# PROBLEM DESCRIPTION
When the line with "At what coordinates should I click to accomplish: Trade" appears below, start repeating lines exactly, and keep going through the line with "Task: Select the login instruction banner"; add nothing outside that span.

Dataset items:
■ ■ ■ ■ ■ ■ ■
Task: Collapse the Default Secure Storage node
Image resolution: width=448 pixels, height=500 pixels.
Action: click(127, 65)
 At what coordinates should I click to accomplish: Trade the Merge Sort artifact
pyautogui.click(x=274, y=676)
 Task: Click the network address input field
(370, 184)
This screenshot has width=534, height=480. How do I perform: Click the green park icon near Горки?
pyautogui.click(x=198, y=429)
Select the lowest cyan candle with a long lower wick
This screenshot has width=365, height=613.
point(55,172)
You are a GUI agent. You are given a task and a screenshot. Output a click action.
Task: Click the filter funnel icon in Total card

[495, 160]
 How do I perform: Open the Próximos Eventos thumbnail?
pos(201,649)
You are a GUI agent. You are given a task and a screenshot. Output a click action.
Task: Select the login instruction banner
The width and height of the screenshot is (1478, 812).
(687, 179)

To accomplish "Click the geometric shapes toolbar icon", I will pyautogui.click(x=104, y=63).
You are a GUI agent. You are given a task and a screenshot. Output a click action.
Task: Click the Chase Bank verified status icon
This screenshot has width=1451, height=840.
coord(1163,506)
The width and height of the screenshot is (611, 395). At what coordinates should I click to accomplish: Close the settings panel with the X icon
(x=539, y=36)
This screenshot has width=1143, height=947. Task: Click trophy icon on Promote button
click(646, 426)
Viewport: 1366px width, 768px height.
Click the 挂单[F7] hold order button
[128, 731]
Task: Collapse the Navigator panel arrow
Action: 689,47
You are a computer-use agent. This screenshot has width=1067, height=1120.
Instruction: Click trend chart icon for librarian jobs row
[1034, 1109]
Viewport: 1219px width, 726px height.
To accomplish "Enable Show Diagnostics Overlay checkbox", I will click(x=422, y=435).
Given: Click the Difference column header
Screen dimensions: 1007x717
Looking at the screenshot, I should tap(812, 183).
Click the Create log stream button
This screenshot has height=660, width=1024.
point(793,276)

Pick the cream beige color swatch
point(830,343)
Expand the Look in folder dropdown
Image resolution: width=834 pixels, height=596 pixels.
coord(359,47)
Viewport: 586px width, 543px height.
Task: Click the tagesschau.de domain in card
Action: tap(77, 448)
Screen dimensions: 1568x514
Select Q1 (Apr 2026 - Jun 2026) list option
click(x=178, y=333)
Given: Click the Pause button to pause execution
■ ■ ■ ■ ■ ■ ■
# RESULT FOR THIS EXERCISE
 At what coordinates should I click to accomplish: Trade the Merge Sort artifact
pyautogui.click(x=274, y=676)
 Task: Click the network address input field
(370, 184)
This screenshot has width=534, height=480. How do I perform: Click the green park icon near Горки?
pyautogui.click(x=198, y=429)
Select the lowest cyan candle with a long lower wick
This screenshot has width=365, height=613.
point(55,172)
You are a GUI agent. You are given a task and a screenshot. Output a click action.
Task: Click the filter funnel icon in Total card

[495, 160]
 How do I perform: Open the Próximos Eventos thumbnail?
pos(201,649)
You are a GUI agent. You are given a task and a screenshot. Output a click action.
Task: Select the login instruction banner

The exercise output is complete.